According to ESPN.com's Tim McManus, Herremans said he used marijuana for his first two seasons in the league, 2005 and 2006, before quitting because of his first positive test.
He has resumed using it for aches and pains after last playing an NFL game in 2015 and believes it is an effective treatment:
The relief after smoking cannabis is fairly immediate, and the psychoactive part only sticks around for an hour or so. I'm not a scientist or a doctor; I am a football player that can only go off personal experiences. Having said that, in my experiences, after the "high" feeling fades, there are still a number of cannabinoids in the body going to work on a number of different issues for days after, including pain, stress, anxiety, sleep, etc., all known effects from playing in the NFL. For those who aren't too keen on smoking, there are plenty of other safe ways to ingest cannabis these days.
Herremans also expressed his feeling that cannabis is a great alternative to opioids because of the addictive nature of the latter:
It really is a sad topic. One in seven NFL players leaves the league with some sort of struggle with opioids. That is a horrific stat. I have seen teammates scouring the locker room looking for anyone with an opiate they could take just to make them stop shaking and feel normal so they can go out and practice. I only had a couple experiences firsthand seeing this in the locker room, and it's because they were people I was close to, but it was enough to know that it's a league-wide issue.
Per Mark Maske of the Washington Post, NFL Players Association Executive Director DeMaurice Smith is working on a proposal to make the use of marijuana a "less punitive" issue within the league.

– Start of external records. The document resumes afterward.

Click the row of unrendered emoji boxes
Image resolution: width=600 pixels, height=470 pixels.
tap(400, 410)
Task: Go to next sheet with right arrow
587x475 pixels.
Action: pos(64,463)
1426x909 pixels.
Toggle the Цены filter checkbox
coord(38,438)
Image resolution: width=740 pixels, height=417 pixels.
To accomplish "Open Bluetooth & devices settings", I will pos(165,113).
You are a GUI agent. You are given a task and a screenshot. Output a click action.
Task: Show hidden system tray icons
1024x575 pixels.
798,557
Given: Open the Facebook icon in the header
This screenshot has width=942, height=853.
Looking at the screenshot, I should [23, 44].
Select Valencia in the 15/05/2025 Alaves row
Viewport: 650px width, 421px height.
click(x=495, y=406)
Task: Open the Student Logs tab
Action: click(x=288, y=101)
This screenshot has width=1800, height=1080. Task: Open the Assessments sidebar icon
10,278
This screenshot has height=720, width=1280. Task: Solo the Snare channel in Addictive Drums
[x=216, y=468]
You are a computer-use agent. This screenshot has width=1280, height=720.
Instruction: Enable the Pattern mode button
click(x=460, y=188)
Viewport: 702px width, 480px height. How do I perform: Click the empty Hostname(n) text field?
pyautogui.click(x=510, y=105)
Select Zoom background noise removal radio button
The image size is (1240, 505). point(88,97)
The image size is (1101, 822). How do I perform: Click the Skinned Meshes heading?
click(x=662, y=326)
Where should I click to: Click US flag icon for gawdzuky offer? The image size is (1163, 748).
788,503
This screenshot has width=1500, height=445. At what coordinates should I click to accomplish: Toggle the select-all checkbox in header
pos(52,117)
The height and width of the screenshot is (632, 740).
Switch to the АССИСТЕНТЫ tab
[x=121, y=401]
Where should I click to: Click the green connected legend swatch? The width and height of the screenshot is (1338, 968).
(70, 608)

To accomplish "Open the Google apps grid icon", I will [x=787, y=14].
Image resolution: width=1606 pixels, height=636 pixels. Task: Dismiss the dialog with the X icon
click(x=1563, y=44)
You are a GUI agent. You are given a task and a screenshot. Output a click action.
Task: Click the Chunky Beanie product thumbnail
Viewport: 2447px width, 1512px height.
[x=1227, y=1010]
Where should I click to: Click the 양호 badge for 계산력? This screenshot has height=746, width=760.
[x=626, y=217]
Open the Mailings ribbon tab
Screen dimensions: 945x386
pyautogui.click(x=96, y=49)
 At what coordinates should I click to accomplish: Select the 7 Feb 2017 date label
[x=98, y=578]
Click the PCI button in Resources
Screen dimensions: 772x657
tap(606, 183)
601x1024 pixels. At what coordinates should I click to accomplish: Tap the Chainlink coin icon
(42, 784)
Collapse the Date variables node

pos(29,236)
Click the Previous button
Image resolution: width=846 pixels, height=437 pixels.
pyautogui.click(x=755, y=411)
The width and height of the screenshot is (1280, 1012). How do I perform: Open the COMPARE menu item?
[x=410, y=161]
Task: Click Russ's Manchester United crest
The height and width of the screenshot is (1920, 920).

Herremans is of the mind that punishments for marijuana use should stop until more is known about its impact, according to McManus:
Well, I don't know what the "less punitive" approach would exactly entail. I think the first thing to do is to stop punishing for it and to pardon all the people under suspension for it currently. It is too misunderstood of a drug to be punishing people for it. After that step is achieved, then the research can take place to see how to offer it properly as an alternative medicine in states where legal.
The 34-year-old former offensive lineman spent 11 seasons in the NFL with the Eagles and Colts after being selected in the fourth round of the 2005 NFL draft out of Saginaw Valley State.
He started 126 games in his career and scored two receiving touchdowns during his time with the Eagles.